**Activity**. Find the line with "The width and height of the screenshot is (1456, 819). At" in the records below. Copy it and every line after it, up to and including the line with "Given: Click the info icon next to New".

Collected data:
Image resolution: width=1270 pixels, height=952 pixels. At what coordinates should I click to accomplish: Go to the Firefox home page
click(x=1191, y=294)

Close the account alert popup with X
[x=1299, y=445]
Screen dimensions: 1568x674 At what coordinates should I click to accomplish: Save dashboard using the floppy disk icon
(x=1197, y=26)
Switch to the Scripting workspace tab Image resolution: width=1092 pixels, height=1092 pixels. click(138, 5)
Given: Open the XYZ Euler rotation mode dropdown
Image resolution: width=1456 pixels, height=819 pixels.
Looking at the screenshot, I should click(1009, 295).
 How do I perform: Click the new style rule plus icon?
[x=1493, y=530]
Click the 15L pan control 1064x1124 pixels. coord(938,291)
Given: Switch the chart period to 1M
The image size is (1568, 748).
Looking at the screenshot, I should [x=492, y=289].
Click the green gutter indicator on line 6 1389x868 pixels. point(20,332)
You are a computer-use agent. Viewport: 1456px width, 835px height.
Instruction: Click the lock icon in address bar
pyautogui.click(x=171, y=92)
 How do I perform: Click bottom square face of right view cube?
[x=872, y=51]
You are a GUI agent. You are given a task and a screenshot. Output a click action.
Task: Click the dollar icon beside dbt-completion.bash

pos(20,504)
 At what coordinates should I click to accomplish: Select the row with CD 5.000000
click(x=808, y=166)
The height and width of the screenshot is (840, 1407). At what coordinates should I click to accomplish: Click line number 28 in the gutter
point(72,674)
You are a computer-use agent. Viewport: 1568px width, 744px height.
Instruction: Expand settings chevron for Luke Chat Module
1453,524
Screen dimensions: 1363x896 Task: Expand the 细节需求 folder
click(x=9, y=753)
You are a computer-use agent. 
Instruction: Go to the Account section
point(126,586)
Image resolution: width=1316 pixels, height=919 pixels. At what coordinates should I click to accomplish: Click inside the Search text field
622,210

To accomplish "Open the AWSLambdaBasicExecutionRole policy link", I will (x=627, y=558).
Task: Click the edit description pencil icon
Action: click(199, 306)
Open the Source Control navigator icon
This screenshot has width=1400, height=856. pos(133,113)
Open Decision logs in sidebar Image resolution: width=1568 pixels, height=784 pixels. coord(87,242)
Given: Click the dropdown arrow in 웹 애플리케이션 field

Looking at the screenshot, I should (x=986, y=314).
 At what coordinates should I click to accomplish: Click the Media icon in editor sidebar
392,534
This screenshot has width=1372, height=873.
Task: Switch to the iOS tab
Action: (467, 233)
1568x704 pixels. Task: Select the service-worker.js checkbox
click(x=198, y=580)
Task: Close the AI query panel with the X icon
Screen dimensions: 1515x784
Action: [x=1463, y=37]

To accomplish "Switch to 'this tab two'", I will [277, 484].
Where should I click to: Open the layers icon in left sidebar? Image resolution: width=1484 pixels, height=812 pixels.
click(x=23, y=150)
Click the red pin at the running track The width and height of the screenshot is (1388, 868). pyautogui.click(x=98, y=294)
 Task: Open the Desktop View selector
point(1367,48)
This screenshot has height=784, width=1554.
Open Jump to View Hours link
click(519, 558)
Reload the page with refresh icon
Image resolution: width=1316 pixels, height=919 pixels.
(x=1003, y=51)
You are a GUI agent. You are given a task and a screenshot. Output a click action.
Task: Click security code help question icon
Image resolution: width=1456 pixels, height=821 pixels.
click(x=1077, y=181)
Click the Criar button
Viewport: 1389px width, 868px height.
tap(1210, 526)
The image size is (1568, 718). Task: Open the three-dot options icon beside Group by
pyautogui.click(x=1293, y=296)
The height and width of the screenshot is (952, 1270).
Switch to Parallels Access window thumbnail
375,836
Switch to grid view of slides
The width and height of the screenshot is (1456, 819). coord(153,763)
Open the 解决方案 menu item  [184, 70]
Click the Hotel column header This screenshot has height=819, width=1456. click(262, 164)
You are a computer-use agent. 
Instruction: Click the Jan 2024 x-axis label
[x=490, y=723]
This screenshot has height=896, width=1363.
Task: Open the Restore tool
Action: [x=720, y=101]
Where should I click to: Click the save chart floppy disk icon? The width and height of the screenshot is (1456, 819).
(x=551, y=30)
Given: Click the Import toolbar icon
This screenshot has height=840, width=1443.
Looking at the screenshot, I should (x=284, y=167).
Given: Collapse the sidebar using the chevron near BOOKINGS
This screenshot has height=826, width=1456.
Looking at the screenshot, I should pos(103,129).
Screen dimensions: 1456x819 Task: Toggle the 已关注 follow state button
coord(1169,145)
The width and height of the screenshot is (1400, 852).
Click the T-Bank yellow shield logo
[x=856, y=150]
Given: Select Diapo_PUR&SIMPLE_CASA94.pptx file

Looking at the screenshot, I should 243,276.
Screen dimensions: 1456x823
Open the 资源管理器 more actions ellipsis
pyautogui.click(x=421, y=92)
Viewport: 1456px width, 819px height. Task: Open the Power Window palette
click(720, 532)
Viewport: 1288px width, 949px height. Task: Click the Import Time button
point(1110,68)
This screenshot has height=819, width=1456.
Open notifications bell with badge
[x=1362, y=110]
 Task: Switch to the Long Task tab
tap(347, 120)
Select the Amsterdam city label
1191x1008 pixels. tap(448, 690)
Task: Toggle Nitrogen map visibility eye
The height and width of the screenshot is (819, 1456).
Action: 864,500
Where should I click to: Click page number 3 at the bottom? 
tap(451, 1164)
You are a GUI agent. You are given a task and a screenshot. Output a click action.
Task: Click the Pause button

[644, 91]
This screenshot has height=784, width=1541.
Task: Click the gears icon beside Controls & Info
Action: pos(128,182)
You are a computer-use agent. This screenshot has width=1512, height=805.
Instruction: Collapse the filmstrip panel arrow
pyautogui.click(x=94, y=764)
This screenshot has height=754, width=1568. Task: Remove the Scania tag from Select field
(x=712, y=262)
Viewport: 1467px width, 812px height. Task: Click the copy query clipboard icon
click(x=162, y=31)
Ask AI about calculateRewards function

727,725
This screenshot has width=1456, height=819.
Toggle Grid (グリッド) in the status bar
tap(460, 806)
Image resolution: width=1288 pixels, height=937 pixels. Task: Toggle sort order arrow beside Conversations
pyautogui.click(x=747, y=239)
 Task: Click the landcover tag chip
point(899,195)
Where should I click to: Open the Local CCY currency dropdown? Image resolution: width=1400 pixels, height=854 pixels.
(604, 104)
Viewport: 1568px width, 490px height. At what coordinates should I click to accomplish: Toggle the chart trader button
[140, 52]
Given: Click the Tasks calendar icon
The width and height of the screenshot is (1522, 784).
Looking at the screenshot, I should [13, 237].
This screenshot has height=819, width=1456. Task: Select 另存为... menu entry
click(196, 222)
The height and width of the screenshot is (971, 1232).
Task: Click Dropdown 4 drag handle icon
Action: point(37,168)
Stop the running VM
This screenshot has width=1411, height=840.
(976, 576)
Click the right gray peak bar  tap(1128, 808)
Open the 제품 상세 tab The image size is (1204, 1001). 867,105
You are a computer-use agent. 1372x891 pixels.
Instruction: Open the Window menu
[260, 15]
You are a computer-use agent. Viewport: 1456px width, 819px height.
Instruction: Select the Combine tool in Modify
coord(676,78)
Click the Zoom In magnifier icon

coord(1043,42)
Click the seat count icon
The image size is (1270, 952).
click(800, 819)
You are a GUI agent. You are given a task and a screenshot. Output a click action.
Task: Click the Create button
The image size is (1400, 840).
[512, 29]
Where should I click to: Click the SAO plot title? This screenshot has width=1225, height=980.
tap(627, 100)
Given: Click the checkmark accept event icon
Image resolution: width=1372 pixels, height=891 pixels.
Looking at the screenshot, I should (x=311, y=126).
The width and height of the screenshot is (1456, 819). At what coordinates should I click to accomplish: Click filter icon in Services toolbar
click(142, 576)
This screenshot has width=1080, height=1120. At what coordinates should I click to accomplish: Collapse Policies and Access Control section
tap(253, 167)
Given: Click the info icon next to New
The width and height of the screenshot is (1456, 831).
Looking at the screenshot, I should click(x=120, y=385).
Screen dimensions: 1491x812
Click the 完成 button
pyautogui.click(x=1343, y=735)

**Answer section**.
The width and height of the screenshot is (1456, 819). At what coordinates should I click to accomplish: Click filter icon in Services toolbar
click(142, 576)
This screenshot has width=1080, height=1120. At what coordinates should I click to accomplish: Collapse Policies and Access Control section
tap(253, 167)
Given: Click the info icon next to New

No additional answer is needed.